The one thing people tend to land on is “walkability,” because it’s the closest thing we have to a concrete concept that is always present in all places that have “City Life” and rarely present elsewhere. But even that is fading, as more suburban developments try to offer “walkability,” which manifests as wider sidewalks, or parks with “trails”, or open-air shopping centers. I’ve had suburbanite family members show me things like this and say they are “walkable,” and I can only shrug because, no, that’s not what “walkable” means to me, but there’s no point debating that because we have no shared frame of reference to understand each other.
Lastly, this is a weird gap, because the majority suburban and rural American culture is strangely blind to it.
I am a man. I know that I am not a woman. I know that I do not know what it is like to be a woman. And I would never presume to tell a woman what that’s like!
The difference between true city life and normal American suburban life is that stark. But that does not stop majority-culture suburban Americans from telling me at length what cities are like and why I’m wrong to like them etc. etc.
One last metaphor. I did my undergrad at Texas A&M. A&M is famously concerned with tradition, and has a distinct culture that some love and many don’t. Aggies have a saying, probably not unique to us, but we use it quite a lot. “From the outside looking in, you can’t understand it, and from the inside looking out, you can’t explain it.”

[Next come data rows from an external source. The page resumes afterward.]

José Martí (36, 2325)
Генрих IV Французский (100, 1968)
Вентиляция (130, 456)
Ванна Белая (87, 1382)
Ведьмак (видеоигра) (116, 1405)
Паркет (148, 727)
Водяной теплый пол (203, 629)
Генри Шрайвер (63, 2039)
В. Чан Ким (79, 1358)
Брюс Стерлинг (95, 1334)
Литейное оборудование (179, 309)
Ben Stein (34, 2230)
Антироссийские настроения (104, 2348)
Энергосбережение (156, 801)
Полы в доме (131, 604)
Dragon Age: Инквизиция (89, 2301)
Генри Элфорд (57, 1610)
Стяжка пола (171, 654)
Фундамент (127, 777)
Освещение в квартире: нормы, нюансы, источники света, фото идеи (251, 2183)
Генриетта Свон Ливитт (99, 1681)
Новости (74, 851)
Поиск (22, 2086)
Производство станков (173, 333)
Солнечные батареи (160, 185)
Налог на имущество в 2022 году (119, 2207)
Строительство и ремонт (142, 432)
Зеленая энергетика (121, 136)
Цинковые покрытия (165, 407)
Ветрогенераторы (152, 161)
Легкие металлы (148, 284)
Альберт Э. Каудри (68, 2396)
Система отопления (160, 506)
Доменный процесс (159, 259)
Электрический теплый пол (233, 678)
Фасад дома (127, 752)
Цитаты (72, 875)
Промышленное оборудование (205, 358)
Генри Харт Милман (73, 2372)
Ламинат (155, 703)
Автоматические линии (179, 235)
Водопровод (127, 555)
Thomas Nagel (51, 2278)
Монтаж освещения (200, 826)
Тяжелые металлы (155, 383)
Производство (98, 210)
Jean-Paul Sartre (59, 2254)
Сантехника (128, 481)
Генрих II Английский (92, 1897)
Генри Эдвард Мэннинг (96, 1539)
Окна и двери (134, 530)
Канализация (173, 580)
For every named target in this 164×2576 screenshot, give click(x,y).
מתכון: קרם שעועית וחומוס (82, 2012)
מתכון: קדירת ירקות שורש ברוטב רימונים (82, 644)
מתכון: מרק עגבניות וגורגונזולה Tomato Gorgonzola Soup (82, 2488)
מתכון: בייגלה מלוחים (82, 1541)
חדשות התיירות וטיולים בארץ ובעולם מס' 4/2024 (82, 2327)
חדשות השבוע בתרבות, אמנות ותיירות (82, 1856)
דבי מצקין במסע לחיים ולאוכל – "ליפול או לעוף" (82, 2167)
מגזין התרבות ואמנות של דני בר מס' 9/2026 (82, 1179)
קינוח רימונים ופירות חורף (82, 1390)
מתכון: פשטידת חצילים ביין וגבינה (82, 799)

That is City Life in America.
A postscript: You’ll note that I didn’t even try to define City Life it in this post, and I hope you’ll understand the reason by this point. But I think about this quite a lot. I think there may be a way to quantify and describe the difference, for people who genuinely want to understand, but I’ll save that for a future post.
I used Claude just to get a ballpark estimate for this, and it came back with an estimate that 7-10% of Americans live in walkable, pre-war neighborhoods today, and that between 20 and 30% of Americans have ever lived in such a place. I don’t know if that’s correct, but it seems very plausible to me, based on my life experience.
Note that I don’t mean when you’re traveling outside your region and don’t know if the other person is even familiar with your city, I mean when you meet someone locally.



This is a great assessment and something I’ve experienced but never considered why the interactions are like this. I too use the word “walkable” because I don’t know how else to describe it. Thank you for putting this into words for me.